Union of events

The union of two events \(A \cup B\) is the event that at least one of them occurs. It is the foundation of the addition rule in probability and appears in any situation where you want to know the probability of one thing or another happening.

Definition

Let \(A\) and \(B\) be two events defined on the same sample space \(\Omega\). The union \(A \cup B\) is the event that at least one of \(A\) or \(B\) occurs:

\[A \cup B = \{\omega \in \Omega : \omega \in A \text{ or } \omega \in B\}\]

“Or” in probability is always inclusive: \(A \cup B\) includes outcomes in \(A\) only, in \(B\) only, and in both.

Venn diagram showing the union of events A and B

Probability of the union

The probability of \(A \cup B\) is given by the addition rule:

\[P(A \cup B) = P(A) + P(B) - P(A \cap B)\]

The subtraction of \(P(A \cap B)\) corrects for double-counting: outcomes in both \(A\) and \(B\) are included in \(P(A)\) and again in \(P(B)\), so they must be subtracted once.

⚠️ The most common mistake: forgetting to subtract the intersection

Writing \(P(A \cup B) = P(A) + P(B)\) without subtracting \(P(A \cap B)\) is only valid when \(A\) and \(B\) are mutually exclusive. In general, this overestimates the probability. If a customer can both open an email AND click a link, you cannot add those two probabilities directly: some customers do both, and you would count them twice.

Special case: mutually exclusive events

When \(A\) and \(B\) cannot both occur (\(A \cap B = \emptyset\), so \(P(A \cap B) = 0\)):

\[P(A \cup B) = P(A) + P(B)\]

This simplification is only valid when the events truly cannot overlap.

Union of three or more events

For three events, the inclusion-exclusion principle gives:

\[P(A \cup B \cup C) = P(A) + P(B) + P(C) - P(A \cap B) - P(A \cap C) - P(B \cap C) + P(A \cap B \cap C)\]

The pattern alternates: add individual probabilities, subtract pairwise intersections, add triple intersections, and so on.

For \(n\) events the general formula is:

\[P\!\left(\bigcup_{i=1}^n A_i\right) = \sum_i P(A_i) - \sum_{i<j} P(A_i \cap A_j) + \sum_{i<j<k} P(A_i \cap A_j \cap A_k) - \cdots\]

Step-by-step examples

Example 1: email marketing campaign

In an email campaign sent to 1,000 subscribers: - 35% opened the email: \(P(O) = 0.35\) - 20% clicked a link: \(P(C) = 0.20\) - 12% both opened and clicked: \(P(O \cap C) = 0.12\)

What is the probability that a subscriber opened the email or clicked a link (or both)?

\[P(O \cup C) = 0.35 + 0.20 - 0.12 = 0.43\]

43% of subscribers engaged in at least one action.

Checking with counts

Out of 1,000 subscribers:

  • 350 opened, 200 clicked, 120 did both.
  • Opened only: \(350 - 120 = 230\).
  • Clicked only: \(200 - 120 = 80\).
  • Either or both: \(230 + 80 + 120 = 430\), which is \(430/1000 = 0.43\). ✓

Drawing a table or thinking in counts is always a good way to verify a union calculation.

Example icon

Example 2: system reliability

A backup system has two independent components.
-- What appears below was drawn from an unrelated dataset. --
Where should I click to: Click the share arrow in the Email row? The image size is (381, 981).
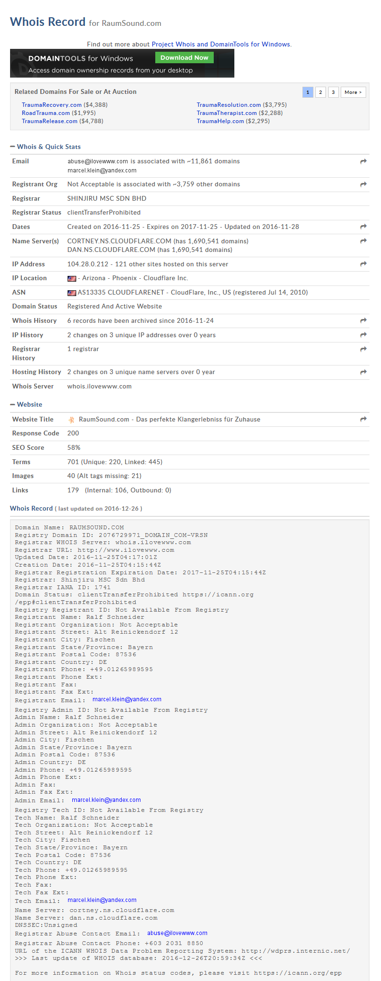point(363,161)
Component A fails with probability 0.05 and component B fails with probability 0.08. The system fails if at least one component fails.

Since the components are independent: \(P(A \cap B) = 0.05 \times 0.08 = 0.004\)
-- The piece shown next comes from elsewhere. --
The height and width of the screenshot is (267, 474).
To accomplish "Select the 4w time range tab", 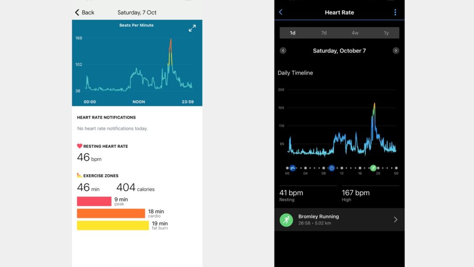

\[P(\text{system fails}) = P(A \cup B) = 0.05 + 0.08 - 0.004 = 0.126\]

About 12.6% chance of system failure. Note: if we had incorrectly omitted the intersection, we would have estimated 13%, a small but systematic overestimate.
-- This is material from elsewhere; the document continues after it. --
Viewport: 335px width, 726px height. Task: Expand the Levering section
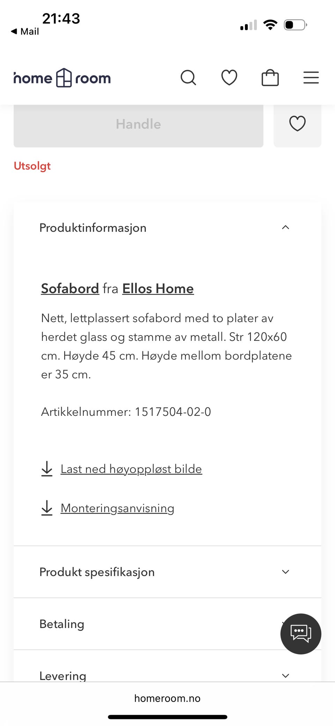pos(285,675)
Example 3: three events with inclusion-exclusion

A software audit finds that among 200 projects:

  • 80 have security issues (\(A\)): \(P(A) = 0.40\)
  • 70 have performance issues (\(B\)): \(P(B) = 0.35\)
  • 50 have documentation issues (\(C\)): \(P(C) = 0.25\)
  • 30 have both \(A\) and \(B\): \(P(A \cap B) = 0.15\)
  • 20 have both \(A\) and \(C\): \(P(A \cap C) = 0.10\)
  • 15 have both \(B\) and \(C\): \(P(B \cap C) = 0.075\)
  • 10 have all three: \(P(A \cap B \cap C) = 0.05\)

\[P(A \cup B \cup C) = 0.40 + 0.35 + 0.25 - 0.15 - 0.10 - 0.075 + 0.05 = 0.725\]

72.5% of projects have at least one type of issue.

💡 The complement is often easier for 'at least one' problems

For independent events, computing \(P(A \cup B \cup \cdots)\) directly requires tracking all intersections, which grows exponentially. The complement is usually much simpler:

\[P(\text{at least one}) = 1 - P(\text{none})\]

For the reliability example: \(P(\text{at least one fails}) = 1 - P(A^c \cap B^c) = 1 - 0.95 \times 0.92 = 1 - 0.874 = 0.126\).

Same answer, one step.